We had a wintry mix last night that left us with a about 6" of snow and a thin layer of ice ontop of everything this morning.  So as I go out to start my chores I take two steps, slip and fall on my backside.  I get up and continue to take care of the outside cats, dogs and chickens.  I always save the goats for last because I spend more time with them, talking to them petting them and just relaxing with them, also they are at the bottom of the hill in the back yard.  Well, as I start down the hill with two flakes of hay in one hand and a bucket of water in the other, I slip and slide halfway down the hill on my backside (again).  So, what do I do?

I get my shovel and shovel a path from the back door of the house about 240' down to the goats pen.  I notice the goats are having a little difficulty, so I then shovel the goat's pen out so that they don't have to trod through the ice and snow.   

My neighbor who was clearing her car off had stopped to watch, laugh and shake her head as I busted my hump shoveling the snow and ice out of the goats pen.  She had a pithy comment about doing her driveway if I needed the exercise.  

You all understand, right?  I know I'm not the only one who would do such a thing for her goats.


----------



## Oat Bucket Farm (Jan 18, 2011)

LOL, no, you are not the only one to do such things for their goats.


----------



## DonnaBelle (Jan 18, 2011)

I'd just say you were a dedicated goat person and completely within your right mind.

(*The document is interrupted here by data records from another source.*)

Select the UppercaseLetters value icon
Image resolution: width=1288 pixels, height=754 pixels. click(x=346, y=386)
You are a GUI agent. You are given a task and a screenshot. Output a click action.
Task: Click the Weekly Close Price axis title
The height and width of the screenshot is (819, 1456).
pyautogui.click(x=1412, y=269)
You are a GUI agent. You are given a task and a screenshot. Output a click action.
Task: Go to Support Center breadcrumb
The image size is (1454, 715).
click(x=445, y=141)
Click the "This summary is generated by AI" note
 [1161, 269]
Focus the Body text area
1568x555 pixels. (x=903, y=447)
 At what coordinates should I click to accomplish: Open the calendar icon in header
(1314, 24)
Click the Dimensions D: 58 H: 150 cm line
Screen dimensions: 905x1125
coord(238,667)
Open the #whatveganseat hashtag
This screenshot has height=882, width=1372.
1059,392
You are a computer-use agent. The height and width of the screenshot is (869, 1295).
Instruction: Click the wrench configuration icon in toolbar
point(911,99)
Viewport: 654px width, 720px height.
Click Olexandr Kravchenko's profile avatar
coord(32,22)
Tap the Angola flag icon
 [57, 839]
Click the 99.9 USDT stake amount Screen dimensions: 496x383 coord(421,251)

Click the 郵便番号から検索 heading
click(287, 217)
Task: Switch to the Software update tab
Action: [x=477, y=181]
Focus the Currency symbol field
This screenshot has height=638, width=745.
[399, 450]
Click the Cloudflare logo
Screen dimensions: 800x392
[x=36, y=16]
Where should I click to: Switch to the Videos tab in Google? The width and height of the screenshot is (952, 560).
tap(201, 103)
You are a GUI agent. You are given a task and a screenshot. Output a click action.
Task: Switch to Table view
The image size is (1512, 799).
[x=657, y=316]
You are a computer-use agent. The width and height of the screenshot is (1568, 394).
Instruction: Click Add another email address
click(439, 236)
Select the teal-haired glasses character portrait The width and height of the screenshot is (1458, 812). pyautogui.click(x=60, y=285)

Anything for the goats I say.

DonnaBelle


----------



## sammileah (Jan 18, 2011)

lol ok so this is my 1st winter with goats.
i read somewhere that if there is more than 4 inches of snow goats won't go out.  so 1st time we get 6 inches of snow.  I get my stuff on go out the back door shovel out the deck and strairs (3 legged dog has issues if they are icky) a path to the dog gate all the way to the shed, then to goat gate, to the water then to the goat house.   shoveled off all the climbing  stuff, 3 huge pallets, 1 giant table.  do all the chores.  crawl my frozen butt back to the house lay on heating pad an hour an half later.  tell hubby he has the driveway and he just looks at me like i've lost my mind.   maybe a little.


----------



## Our7Wonders (Jan 18, 2011)

Yep, I understand your madness!  It's taken me too!


----------



## lilhill (Jan 18, 2011)

Of course we understand!  We got 10" here in N. Alabama so my hubby and I both got shovels, dug the goats a path out of their shelters and to the feed areas and water.  Doesn't everyone do that?


----------



## mossyStone (Jan 18, 2011)

yep i understand!!!! been there done that...... Your a good goatie Mom


----------



## msjuris (Jan 18, 2011)

Thank you,

I don't feel so ridiculous now.


----------



## freemotion (Jan 18, 2011)

Um....after I shovel out all the doors, gates, and paths in between, I shovel loops of paths so they can all get out and move around and not get trapped and bonked in a dead-end path...which they will if the snow is deep, silly little things. 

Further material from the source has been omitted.